4.1.1 Benefit policies

General information common to all medical supplies and equipment (MS&E) can be found in the general policies.

4.1.2 Prescriber and provider requirements

Prescriptions or recommendations for coverage must be initiated by the health professionals identified as prescribers or recommenders of the specific item as listed in the tables. Items that are prescribed by prescribers/recommenders not recognized by NIHB for the specific item will lead to denials or reversals of claims.

NIHB recognized prescribers/recommenders include:

  • DPM — Doctor of Podiatric Medicine
  • MD — Physician
  • NP — Nurse Practitioner
  • DPodM — Chiropodists are recognized to prescribe custom-made foot orthotics in Ontario, Saskatchewan, and New Brunswick where their practice is regulated

NIHB recognized providers include:

  • CO(c) — Certified Orthotist
  • CPO(c) — Certified Prosthetist Orthotist
  • TOP — "Technicien en orthèses et prothèses" certified by the Canadian Board for the Certification of Prosthetists and Orthotists (CBCPO) or by "l'ordre des technologues professionnels du Québec (OTPQ)" (Quebec only)
  • DPM — Podiatrist (doctor of podiatric medicine)
  • DPodM — Chiropodist registered with provincial or territorial regulatory bodies
  • C.Ped(C) — Canadian Certified Pedorthist
  • C.Ped — Certified Pedorthist or BOC Pedorthist (BOCPD) registered with the Pedorthic Footcare Association (PFA) Canadian chapter

4.1.3 Prior approval requirements

General prior approval requirements can be found in the general policies

To initiate the prior approval process, the NIHB Footwear Prior Approval Form, found on the Express Scripts Canada website, must be completed in full and submitted to the NIHB regional office along with the following supporting documentation

  • the prescription/recommendation or referral form signed by an NIHB recognized prescriber for the requested benefit
  • detailed assessment from the provider, including requirements for custom-made shoes and custom-made internal footwear devices
  • additional relevant information the provider, physician, podiatrist (DPM), chiropodist or nurse practitioner may have to support the request
  • an explanation of benefits from any third-party coverage available to the client (for example: provincial plan, workers' compensation board, private insurance, education plan etc.)

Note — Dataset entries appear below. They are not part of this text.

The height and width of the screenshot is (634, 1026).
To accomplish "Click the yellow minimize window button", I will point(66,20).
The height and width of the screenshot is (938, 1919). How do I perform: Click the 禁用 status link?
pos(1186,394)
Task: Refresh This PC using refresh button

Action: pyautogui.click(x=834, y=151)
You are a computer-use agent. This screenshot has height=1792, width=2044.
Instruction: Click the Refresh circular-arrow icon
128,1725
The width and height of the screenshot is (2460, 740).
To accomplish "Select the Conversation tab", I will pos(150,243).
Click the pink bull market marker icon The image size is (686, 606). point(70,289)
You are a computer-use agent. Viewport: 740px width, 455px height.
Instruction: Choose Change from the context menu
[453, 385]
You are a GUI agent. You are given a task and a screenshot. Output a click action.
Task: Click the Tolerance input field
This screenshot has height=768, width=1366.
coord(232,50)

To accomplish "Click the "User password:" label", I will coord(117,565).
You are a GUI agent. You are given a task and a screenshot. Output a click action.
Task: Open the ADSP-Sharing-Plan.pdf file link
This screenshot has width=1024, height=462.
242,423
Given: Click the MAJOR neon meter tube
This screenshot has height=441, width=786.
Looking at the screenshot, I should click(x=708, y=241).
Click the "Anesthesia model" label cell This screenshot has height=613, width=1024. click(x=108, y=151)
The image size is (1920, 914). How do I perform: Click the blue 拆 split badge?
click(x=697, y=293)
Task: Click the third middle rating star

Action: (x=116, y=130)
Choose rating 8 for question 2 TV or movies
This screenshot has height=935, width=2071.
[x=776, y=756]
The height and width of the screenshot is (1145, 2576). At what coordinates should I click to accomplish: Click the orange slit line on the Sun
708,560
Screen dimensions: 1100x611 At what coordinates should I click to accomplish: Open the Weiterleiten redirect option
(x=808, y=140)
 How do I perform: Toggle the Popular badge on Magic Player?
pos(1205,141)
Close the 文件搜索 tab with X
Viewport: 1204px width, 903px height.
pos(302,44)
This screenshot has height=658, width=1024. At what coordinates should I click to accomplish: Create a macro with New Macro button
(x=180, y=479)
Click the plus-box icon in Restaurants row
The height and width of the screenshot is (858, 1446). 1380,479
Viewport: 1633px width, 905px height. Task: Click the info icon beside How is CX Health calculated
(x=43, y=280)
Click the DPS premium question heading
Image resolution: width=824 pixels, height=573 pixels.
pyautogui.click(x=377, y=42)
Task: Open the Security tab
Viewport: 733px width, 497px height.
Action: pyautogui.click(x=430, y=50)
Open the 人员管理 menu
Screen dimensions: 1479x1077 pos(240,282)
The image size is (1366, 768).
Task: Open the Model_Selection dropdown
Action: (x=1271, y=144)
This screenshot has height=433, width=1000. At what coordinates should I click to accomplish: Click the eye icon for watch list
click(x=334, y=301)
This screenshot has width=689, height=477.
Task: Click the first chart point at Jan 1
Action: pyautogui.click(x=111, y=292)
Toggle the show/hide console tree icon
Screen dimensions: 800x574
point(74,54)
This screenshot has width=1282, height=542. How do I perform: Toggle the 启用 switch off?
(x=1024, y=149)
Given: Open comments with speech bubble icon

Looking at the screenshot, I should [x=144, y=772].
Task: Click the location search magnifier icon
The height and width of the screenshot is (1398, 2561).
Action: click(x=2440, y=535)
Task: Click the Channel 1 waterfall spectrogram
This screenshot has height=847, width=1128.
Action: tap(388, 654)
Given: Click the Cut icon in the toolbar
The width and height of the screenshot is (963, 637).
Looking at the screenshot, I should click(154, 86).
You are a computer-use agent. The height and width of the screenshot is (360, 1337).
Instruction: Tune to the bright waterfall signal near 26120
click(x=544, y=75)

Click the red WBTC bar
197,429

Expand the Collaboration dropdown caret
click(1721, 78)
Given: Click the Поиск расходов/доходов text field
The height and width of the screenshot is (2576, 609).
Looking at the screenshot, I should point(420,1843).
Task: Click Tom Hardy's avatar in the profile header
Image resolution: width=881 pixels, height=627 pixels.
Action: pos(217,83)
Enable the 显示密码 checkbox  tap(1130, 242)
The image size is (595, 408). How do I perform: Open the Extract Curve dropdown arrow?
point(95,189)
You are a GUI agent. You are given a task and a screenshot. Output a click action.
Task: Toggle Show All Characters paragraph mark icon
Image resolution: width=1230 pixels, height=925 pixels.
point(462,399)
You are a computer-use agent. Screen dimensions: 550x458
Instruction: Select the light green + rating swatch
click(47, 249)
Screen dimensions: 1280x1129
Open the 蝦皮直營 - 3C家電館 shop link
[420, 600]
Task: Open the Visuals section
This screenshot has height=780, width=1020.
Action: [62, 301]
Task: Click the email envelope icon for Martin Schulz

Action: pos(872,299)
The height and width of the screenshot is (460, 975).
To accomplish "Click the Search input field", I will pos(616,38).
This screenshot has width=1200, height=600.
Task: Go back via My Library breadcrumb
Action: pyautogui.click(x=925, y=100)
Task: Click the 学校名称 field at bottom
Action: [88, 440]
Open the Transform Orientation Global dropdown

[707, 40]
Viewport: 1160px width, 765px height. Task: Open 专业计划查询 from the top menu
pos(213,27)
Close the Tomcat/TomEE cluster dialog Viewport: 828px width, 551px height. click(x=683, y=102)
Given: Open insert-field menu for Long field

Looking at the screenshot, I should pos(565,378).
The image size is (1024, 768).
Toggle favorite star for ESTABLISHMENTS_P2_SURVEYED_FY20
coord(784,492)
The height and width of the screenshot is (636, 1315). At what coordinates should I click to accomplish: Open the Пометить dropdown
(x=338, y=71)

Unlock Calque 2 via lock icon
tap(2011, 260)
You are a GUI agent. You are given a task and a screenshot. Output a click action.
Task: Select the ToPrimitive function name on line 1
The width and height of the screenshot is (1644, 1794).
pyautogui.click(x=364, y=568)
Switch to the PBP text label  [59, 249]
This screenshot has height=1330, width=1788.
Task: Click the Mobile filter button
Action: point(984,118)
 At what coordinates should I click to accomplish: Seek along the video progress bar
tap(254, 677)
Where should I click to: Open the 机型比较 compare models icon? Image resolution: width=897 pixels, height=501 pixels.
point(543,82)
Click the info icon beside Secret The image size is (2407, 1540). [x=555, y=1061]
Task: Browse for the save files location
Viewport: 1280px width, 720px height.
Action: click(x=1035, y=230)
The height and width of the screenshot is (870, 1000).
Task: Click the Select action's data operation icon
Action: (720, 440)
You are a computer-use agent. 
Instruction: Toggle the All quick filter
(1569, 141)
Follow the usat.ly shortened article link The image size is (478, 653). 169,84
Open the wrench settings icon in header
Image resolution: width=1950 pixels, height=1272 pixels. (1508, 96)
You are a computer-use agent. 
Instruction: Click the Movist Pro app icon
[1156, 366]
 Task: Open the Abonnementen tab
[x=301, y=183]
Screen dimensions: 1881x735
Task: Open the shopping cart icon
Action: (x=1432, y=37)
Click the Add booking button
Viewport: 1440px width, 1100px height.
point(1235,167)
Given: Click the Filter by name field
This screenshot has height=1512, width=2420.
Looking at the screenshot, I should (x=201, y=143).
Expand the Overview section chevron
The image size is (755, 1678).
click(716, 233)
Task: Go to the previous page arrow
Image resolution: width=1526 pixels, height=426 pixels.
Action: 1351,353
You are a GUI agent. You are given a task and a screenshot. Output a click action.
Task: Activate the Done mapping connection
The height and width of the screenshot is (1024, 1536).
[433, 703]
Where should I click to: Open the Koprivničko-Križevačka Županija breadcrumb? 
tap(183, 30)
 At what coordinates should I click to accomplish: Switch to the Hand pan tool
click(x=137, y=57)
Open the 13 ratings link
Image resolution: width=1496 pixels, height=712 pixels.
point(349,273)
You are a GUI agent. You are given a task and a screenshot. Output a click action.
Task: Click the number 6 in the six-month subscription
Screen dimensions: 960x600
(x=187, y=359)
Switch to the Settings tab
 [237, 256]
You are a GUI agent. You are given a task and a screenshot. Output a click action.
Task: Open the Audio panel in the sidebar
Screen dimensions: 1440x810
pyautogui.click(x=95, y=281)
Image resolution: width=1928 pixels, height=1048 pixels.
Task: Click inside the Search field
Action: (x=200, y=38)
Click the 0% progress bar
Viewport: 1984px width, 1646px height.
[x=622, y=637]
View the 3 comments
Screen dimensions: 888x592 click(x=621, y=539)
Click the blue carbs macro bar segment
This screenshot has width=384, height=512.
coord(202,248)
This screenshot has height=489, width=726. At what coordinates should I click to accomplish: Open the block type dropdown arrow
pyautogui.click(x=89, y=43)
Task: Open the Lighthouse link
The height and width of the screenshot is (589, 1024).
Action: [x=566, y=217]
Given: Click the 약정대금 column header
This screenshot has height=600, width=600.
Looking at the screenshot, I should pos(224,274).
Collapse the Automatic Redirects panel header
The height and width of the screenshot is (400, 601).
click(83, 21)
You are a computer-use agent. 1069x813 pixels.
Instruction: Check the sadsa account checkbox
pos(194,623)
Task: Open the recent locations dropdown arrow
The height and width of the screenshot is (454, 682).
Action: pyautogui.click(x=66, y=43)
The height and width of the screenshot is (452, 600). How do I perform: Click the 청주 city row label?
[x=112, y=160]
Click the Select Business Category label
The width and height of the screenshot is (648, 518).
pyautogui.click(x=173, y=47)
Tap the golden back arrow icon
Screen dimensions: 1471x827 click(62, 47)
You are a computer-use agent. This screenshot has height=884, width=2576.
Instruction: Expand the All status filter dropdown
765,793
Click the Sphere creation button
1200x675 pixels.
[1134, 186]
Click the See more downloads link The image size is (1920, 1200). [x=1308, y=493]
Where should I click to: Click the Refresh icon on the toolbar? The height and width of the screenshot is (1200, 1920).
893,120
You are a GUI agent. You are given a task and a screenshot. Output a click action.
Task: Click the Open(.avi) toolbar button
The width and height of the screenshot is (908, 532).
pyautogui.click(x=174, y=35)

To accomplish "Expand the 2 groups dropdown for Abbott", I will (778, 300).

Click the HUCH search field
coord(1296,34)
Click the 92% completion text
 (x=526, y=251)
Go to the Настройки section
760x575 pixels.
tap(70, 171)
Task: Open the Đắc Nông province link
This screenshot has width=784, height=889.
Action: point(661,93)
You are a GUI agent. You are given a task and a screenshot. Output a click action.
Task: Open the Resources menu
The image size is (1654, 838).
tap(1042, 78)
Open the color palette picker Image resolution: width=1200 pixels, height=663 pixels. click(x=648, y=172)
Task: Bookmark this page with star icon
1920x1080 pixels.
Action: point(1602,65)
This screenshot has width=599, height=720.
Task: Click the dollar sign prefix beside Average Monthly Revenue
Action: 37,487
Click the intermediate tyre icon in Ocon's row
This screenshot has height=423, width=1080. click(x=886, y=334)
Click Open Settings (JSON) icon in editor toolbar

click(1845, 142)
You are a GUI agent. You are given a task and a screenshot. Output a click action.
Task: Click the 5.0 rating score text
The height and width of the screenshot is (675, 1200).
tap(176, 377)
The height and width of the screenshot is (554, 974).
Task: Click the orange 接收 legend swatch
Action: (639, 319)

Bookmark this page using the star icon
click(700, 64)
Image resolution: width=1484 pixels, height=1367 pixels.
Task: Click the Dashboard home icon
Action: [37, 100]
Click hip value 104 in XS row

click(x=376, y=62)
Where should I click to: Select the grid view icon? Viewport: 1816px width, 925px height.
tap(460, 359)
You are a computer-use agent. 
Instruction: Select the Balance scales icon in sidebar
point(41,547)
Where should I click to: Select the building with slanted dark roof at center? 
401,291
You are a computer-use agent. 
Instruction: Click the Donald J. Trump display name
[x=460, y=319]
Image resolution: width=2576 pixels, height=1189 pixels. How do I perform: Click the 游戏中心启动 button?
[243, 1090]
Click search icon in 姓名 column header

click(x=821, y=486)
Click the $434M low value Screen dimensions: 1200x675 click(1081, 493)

Custom-made foot orthotics

The following information must be kept on the client's file and provided when requested:

  • diagnosis and client's symptoms
  • biomechanical/medical assessment
  • type of device (for example: accommodative or functional)
  • casting technique (must be one of the following):
    • plaster of Paris slipper cast
    • foam box
    • contact digitizing (Amfit)
    • STS slipper casting
    • full-3D optical scanning (for example, Cast CAD)
  • manufacturing technique and material used
  • name of the laboratory

Note: Casting techniques that do not meet the program requirements may be subject to recovery.

Custom-made shoes

The following information is required for coverage:

  • measurements of the feet
  • photographs of the feet (preferred) and/or templates/drawing/tracing of the contour of the feet
  • prescriber/recommender credentials (for example: nurse practitioner, physician or podiatrist (DPM only))
  • the provider's qualification(s)
  • the client's diagnosis and biomechanical/medical assessment
  • an explanation as to why the client's needs cannot be met by off-the-shelf orthopaedic footwear
  • the casting technique (for example, plaster of Paris slipper cast)
  • manufacturing technique, material used, and design of shoes
  • name of the laboratory

4.1.4 Exclusions

In addition to the general exclusion policy listed in the general policies, the following items are excluded from the footwear benefit and are not considered for coverage or appeal under the NIHB program:

  • foot products manufactured only from two-dimensional with extrapolation laser or optical scanning, or computerized gait and pressure analysis systems
  • off-the-shelf, pre-fabricated and heat moldable foot orthotics and internal footwear devices
  • off-the-shelf and orthopaedic/therapeutic footwear (for example: pair of shoes, running shoes, boots, summer sandals, etc.)

4.1.5 Warranties

The manufacturer/provider warranty must include:

  • no charge for necessary adjustments to custom-made foot orthotics for a period of three months after the final fitting, except when there has been a change in the client's medical condition that would prevent a satisfactory fit
  • no charge for repairs to custom-made shoes for a one-year period

4.1.6 Repairs

Repairs that are not covered under the warranty are eligible for coverage when supported by proper documentation.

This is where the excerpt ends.